▶ **Problem description**:
Output all records exactly.

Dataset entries
------------------------------

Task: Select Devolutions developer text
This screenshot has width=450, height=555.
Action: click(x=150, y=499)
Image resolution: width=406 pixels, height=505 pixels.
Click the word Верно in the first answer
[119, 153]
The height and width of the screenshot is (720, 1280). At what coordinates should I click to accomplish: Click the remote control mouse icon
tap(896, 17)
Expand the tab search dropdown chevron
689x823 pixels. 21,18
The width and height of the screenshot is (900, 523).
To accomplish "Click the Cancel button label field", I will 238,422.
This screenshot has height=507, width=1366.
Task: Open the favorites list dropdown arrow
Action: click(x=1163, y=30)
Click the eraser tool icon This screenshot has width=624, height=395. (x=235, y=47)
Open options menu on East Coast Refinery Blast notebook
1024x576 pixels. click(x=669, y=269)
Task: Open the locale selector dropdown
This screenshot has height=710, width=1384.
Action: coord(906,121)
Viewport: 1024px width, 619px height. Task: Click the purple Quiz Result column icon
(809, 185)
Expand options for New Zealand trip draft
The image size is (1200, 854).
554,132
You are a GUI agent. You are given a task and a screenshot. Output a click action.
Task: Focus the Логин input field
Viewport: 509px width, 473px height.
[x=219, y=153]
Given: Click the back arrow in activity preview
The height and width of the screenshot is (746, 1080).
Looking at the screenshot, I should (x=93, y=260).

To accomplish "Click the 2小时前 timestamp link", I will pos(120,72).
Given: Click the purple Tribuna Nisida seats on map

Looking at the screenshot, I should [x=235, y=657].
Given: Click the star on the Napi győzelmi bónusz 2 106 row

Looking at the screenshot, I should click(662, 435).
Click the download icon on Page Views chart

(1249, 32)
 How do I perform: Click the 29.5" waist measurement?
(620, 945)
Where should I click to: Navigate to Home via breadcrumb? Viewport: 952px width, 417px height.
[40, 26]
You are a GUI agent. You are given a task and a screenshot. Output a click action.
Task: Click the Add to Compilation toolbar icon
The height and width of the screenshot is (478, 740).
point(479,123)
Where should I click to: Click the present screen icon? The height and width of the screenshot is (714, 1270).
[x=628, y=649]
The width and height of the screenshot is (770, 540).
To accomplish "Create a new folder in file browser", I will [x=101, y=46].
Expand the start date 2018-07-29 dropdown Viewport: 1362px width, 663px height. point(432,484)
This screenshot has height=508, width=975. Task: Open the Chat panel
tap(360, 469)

------------------------------

▶ **Answer space**:
Task: Select Devolutions developer text
This screenshot has width=450, height=555.
Action: click(x=150, y=499)
Image resolution: width=406 pixels, height=505 pixels.
Click the word Верно in the first answer
[119, 153]
The height and width of the screenshot is (720, 1280). At what coordinates should I click to accomplish: Click the remote control mouse icon
tap(896, 17)
Expand the tab search dropdown chevron
689x823 pixels. 21,18
The width and height of the screenshot is (900, 523).
To accomplish "Click the Cancel button label field", I will 238,422.
This screenshot has height=507, width=1366.
Task: Open the favorites list dropdown arrow
Action: click(x=1163, y=30)
Click the eraser tool icon This screenshot has width=624, height=395. (x=235, y=47)
Open options menu on East Coast Refinery Blast notebook
1024x576 pixels. click(x=669, y=269)
Task: Open the locale selector dropdown
This screenshot has height=710, width=1384.
Action: coord(906,121)
Viewport: 1024px width, 619px height. Task: Click the purple Quiz Result column icon
(809, 185)
Expand options for New Zealand trip draft
The image size is (1200, 854).
554,132
You are a GUI agent. You are given a task and a screenshot. Output a click action.
Task: Focus the Логин input field
Viewport: 509px width, 473px height.
[x=219, y=153]
Given: Click the back arrow in activity preview
The height and width of the screenshot is (746, 1080).
Looking at the screenshot, I should (x=93, y=260).

To accomplish "Click the 2小时前 timestamp link", I will pos(120,72).
Given: Click the purple Tribuna Nisida seats on map

Looking at the screenshot, I should [x=235, y=657].
Given: Click the star on the Napi győzelmi bónusz 2 106 row

Looking at the screenshot, I should click(662, 435).
Click the download icon on Page Views chart

(1249, 32)
 How do I perform: Click the 29.5" waist measurement?
(620, 945)
Where should I click to: Navigate to Home via breadcrumb? Viewport: 952px width, 417px height.
[40, 26]
You are a GUI agent. You are given a task and a screenshot. Output a click action.
Task: Click the Add to Compilation toolbar icon
The height and width of the screenshot is (478, 740).
point(479,123)
Where should I click to: Click the present screen icon? The height and width of the screenshot is (714, 1270).
[x=628, y=649]
The width and height of the screenshot is (770, 540).
To accomplish "Create a new folder in file browser", I will [x=101, y=46].
Expand the start date 2018-07-29 dropdown Viewport: 1362px width, 663px height. point(432,484)
This screenshot has height=508, width=975. Task: Open the Chat panel
tap(360, 469)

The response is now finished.